I sink into one of the leather sofas beside Mayor Ryan and give him my address. After he calls the police, he tells me I look pale. “Can I bring you a glass of water?” he asks. “Would you like to talk about what’s troubling you?”

“Actually, I think I’ll go upstairs to rest a bit,” I say. “Please let everyone know that I’m fine. I just need a few minutes of quiet.” I thank Mayor Ryan for his help.

“I’ll let you know if there’s any news,” he says.

“Great,” I say and scurry upstairs to the guest room.

I take my shoes off as soon as I get to the Persian rug in the hallway. In the guest room I dig through my backpack hoping to find a painkiller for my throbbing head. No luck. The bottle of Chardonnay still sitting there reminds me of my Christmas gift to Henry. I’ve made him some very gratuitous offers, and with the way I feel now, I’m not sure I can own up to a single one of them. I climb into the bed fully dressed, slide in deep beneath the covers, put a pillow over my head, and hide from the world just the way my cats do. Please be OK, kitties. Please finish dinner quickly, Henry, so I can ask you to drive me home.

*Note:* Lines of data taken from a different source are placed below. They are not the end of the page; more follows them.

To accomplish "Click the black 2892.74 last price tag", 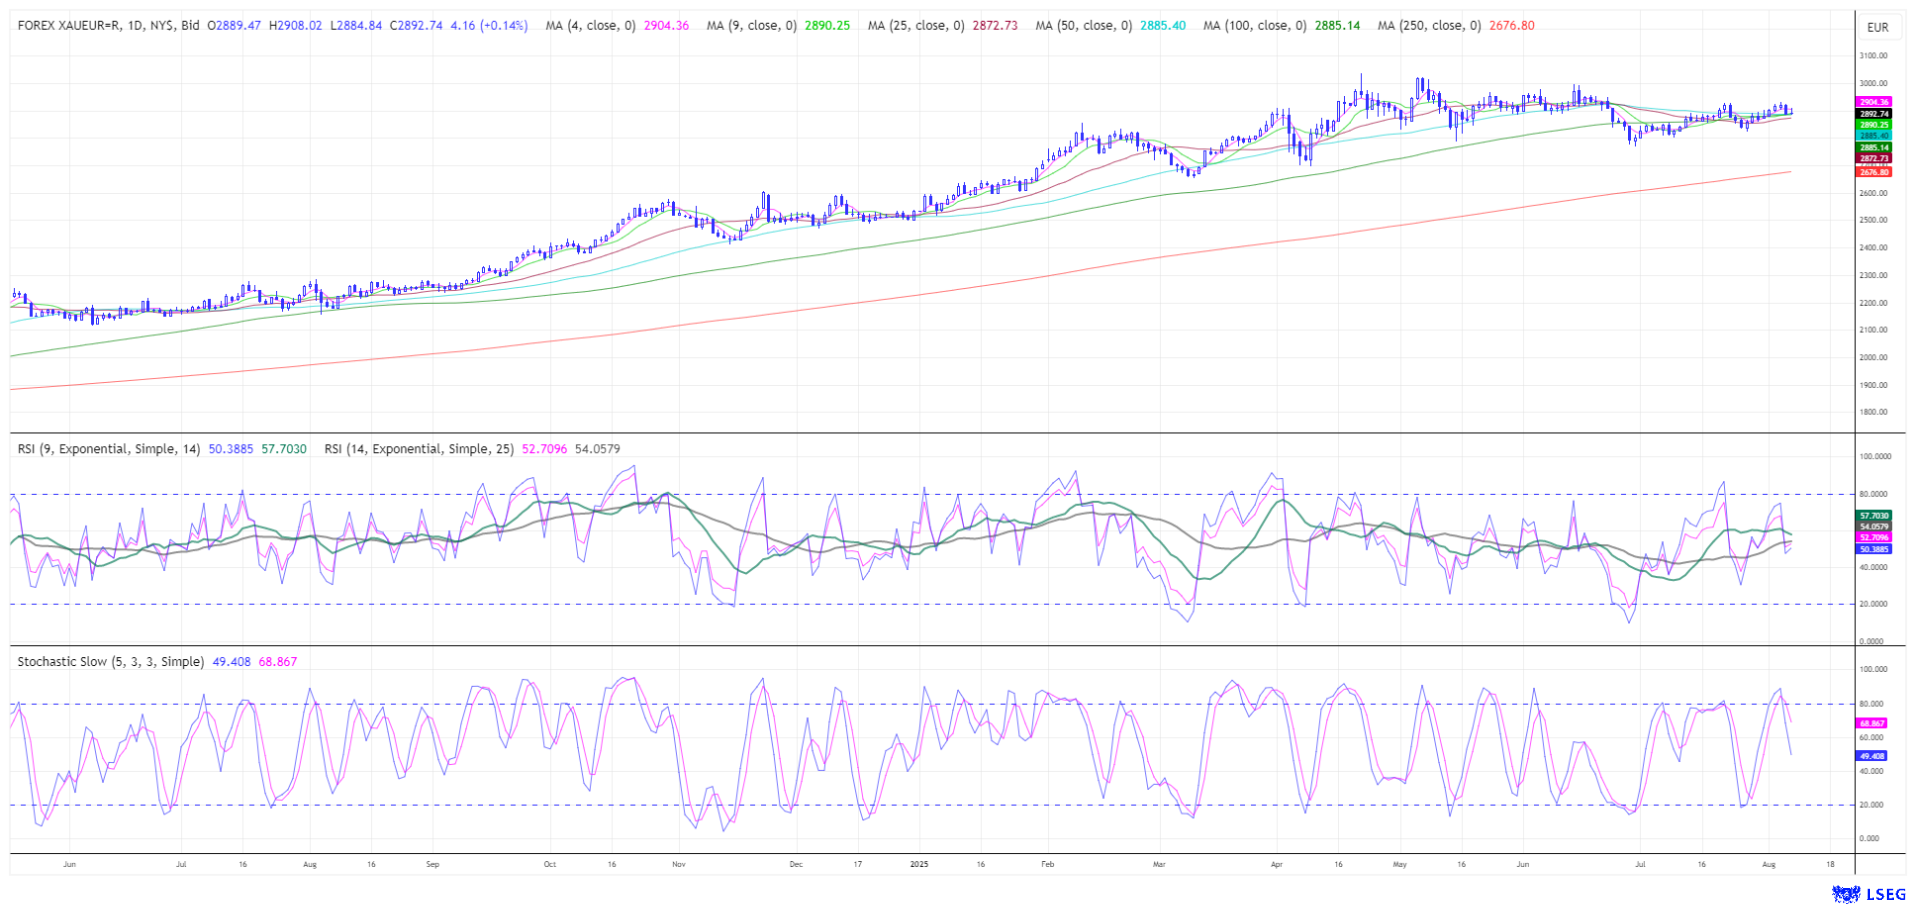I will pyautogui.click(x=1873, y=114).
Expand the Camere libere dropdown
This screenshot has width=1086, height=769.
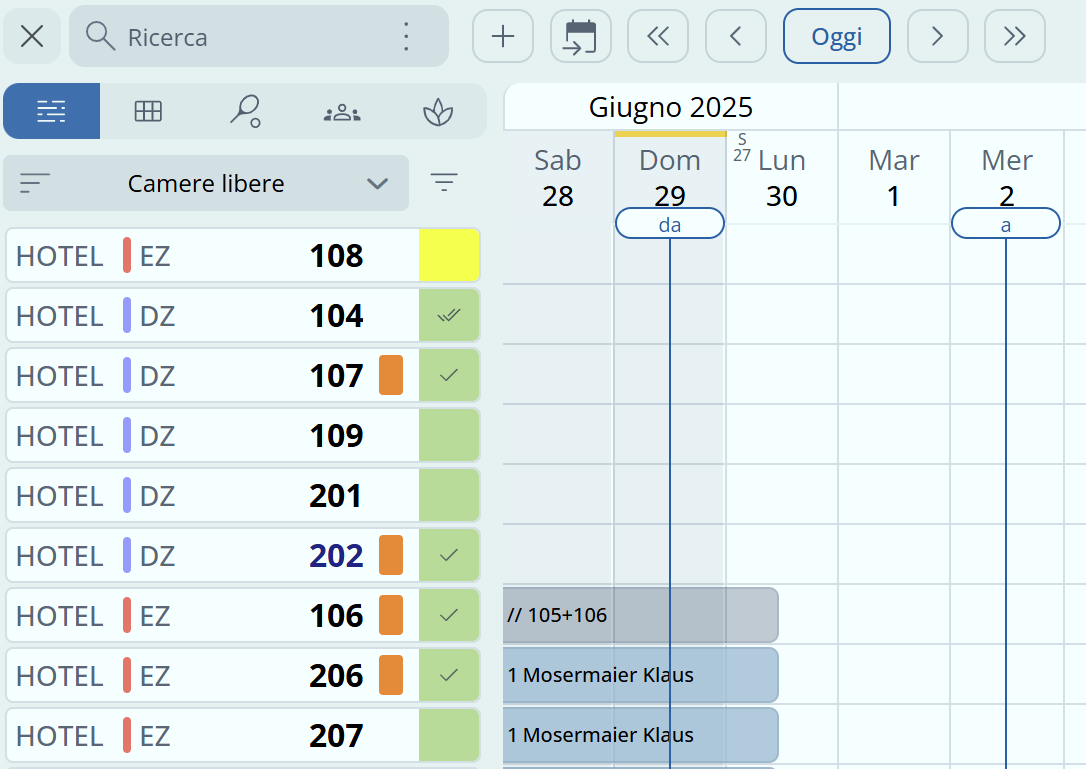[377, 184]
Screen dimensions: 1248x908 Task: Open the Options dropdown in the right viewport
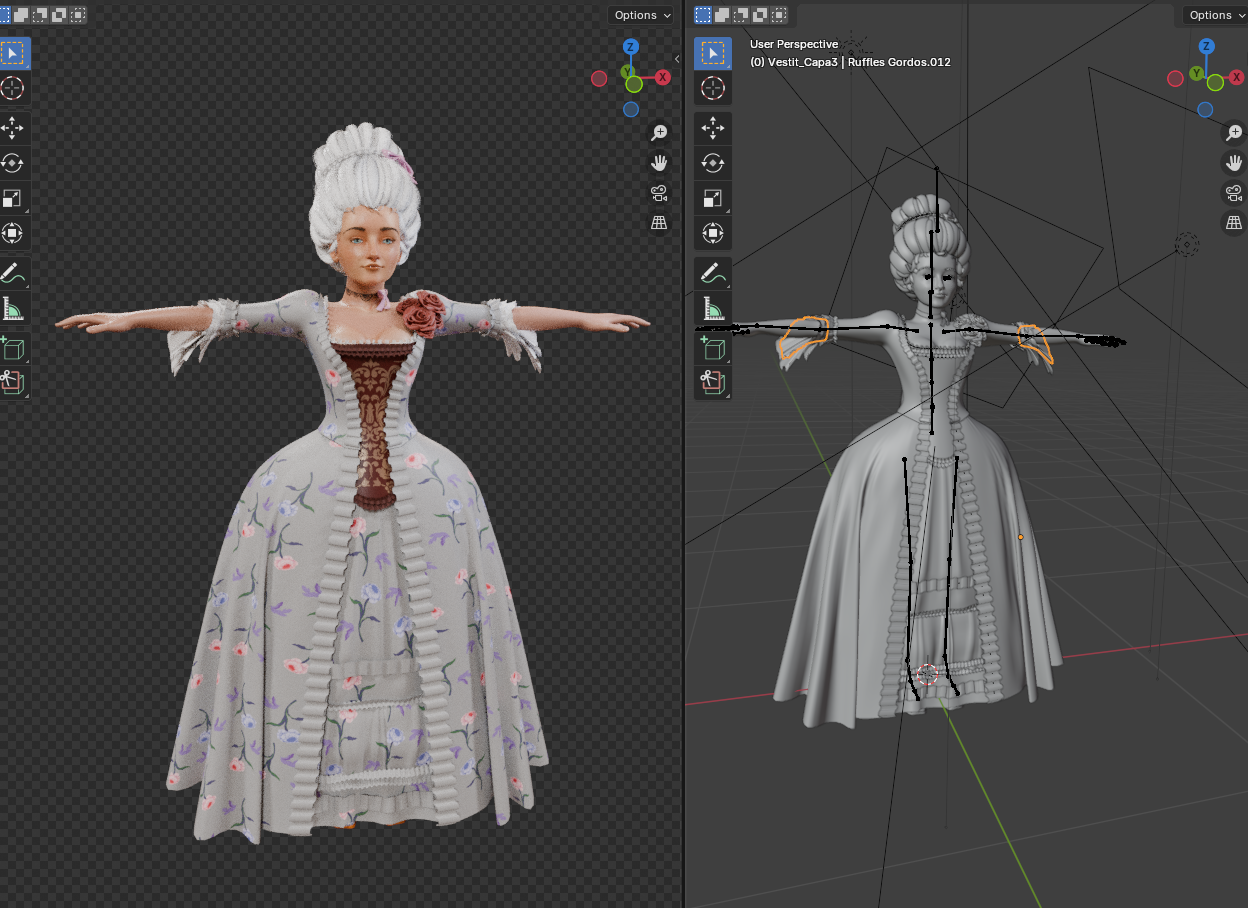pos(1214,15)
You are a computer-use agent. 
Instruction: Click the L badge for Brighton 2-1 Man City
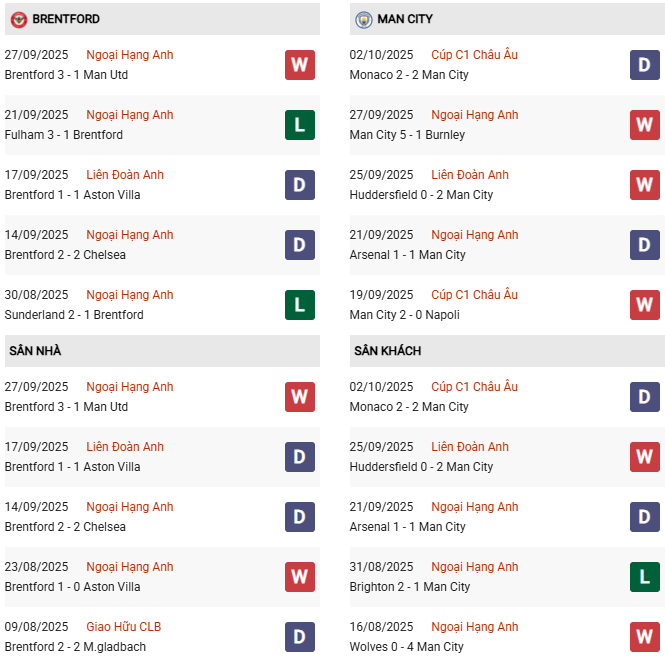644,577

After everything that’s happened in the last few days, I have an overwhelming yearning for my old life, the days before sexting with Professor Sparling, before fucking Henry, before my father began prowling through the cold, dark Addison nights. When it was just my cats and me, I had things figured out. I was entirely depressed, but at least I had my shit together. I was making progress on coming to terms with who I am in the world, and in my personal essay, I was able to articulate my feelings about my mother and the way I believe she perceives me. I know I will always be my mother’s crisis. Carrying me in her womb was like having her assailant inside of her, and because of me she is permanently bound to her rapist. Although none of these things is my fault, I am consciously aware that no matter how good I am in this world, I will always repulse her. My mother will never look at me without seeing evil, and I can’t blame her. I’m an extension of him. But after all the years of mourning my identity, I’ve started getting closer to a place I dream of, where I don’t think of myself as part him or part her. I’m just me.